Wow, I thought, that sounds a bit harsh. I was not on any pain medication so wasn't thinking about myself. That's not to say I wouldn't have taken a pain pill for my shoulder  pain. They just didn't help at all so it was not an issue with me. But I know of lots of folks with orthopedic pain who might want some pain pills longer than that. I didn't understand the problem.

According to an  article in the New England Journal of Medicine, prescription drug abuse is a big problem. In 2012 clinicians wrote about 259 million prescriptions for opioids, enough for every American to have one bottle. And to make it sound even worse, opioid use declined from 2009 thru 2010 when it rose again.

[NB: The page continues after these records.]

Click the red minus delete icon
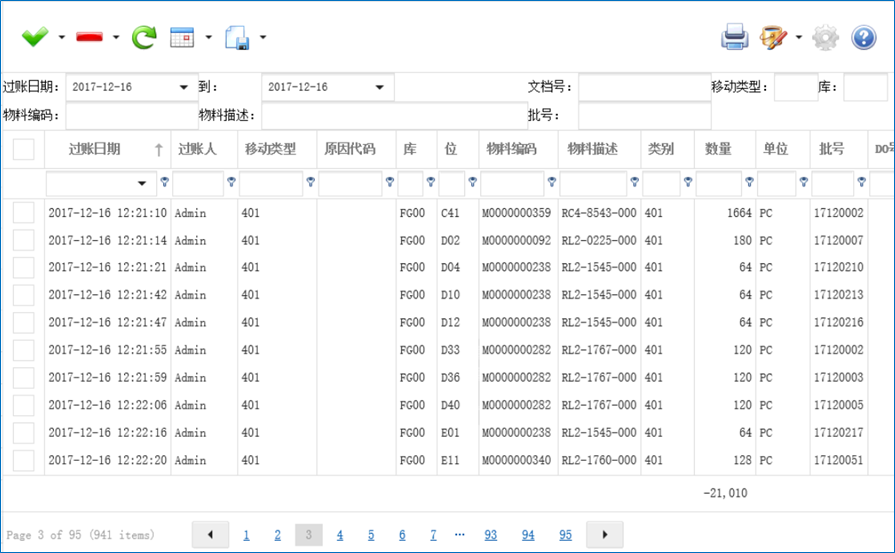This screenshot has height=553, width=895. (90, 38)

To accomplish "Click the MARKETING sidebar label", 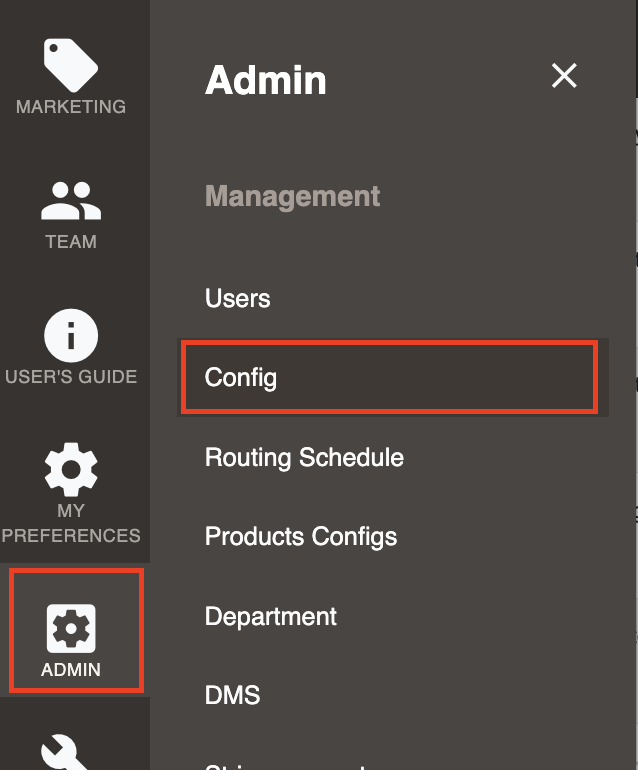I will tap(71, 107).
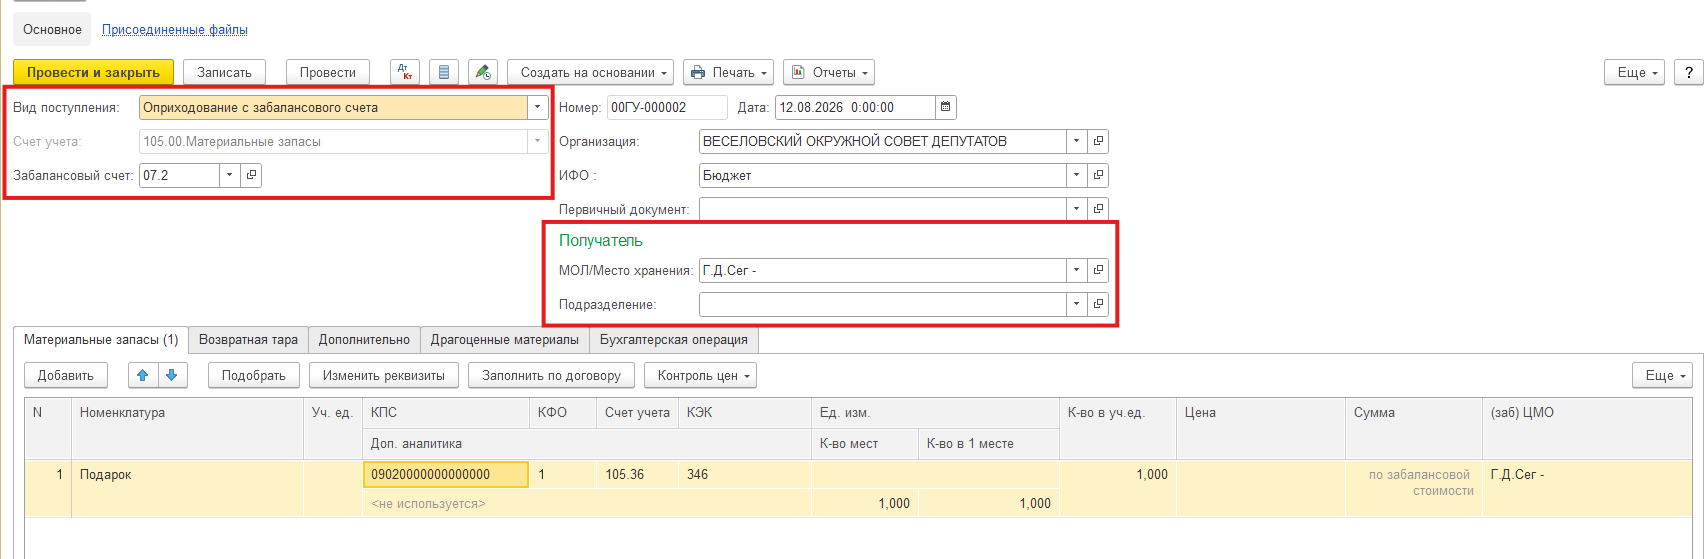Open Организация record with open-form icon
Viewport: 1706px width, 559px height.
[x=1098, y=141]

According to the Center for Disease Control, narcotic painkiller sales rose 300% between 1999 and 2008. In 2010 prescription overdoses with opioids resulted in 100,000 emergency room visits. Two thirds of ER visits for overdoses were for prescription overdoses. Increased opiate drug sales matched an increase in theft and abuse.

So that explains why physicians are reluctant to write an RX for pain medication. But solving the drug problem is not that simple.

Unfortunately, as the prescribing of opiate  pain medication went down, there was an increase in heroin abuse and illegal drug overdoses. As ordinary middle class people find they are unable to acquire pain meds legally, some turn to seeking out illegal sources of heroin. Adam Bisaga, MD, an addiction specialist in New York reports, " the solution to addiction must involve treatment rather than just simply trying to restrict legal access...You see drug cartels expanding into smaller towns. Heroin is reaching rural areas where it was never seen before."

Hopefully pain management clinics are waging war against drug addiction on two fronts, reducing opiate RXs and getting addicted patients into treatment.  This certainly gives me a better understanding of the difficult position a physician is in.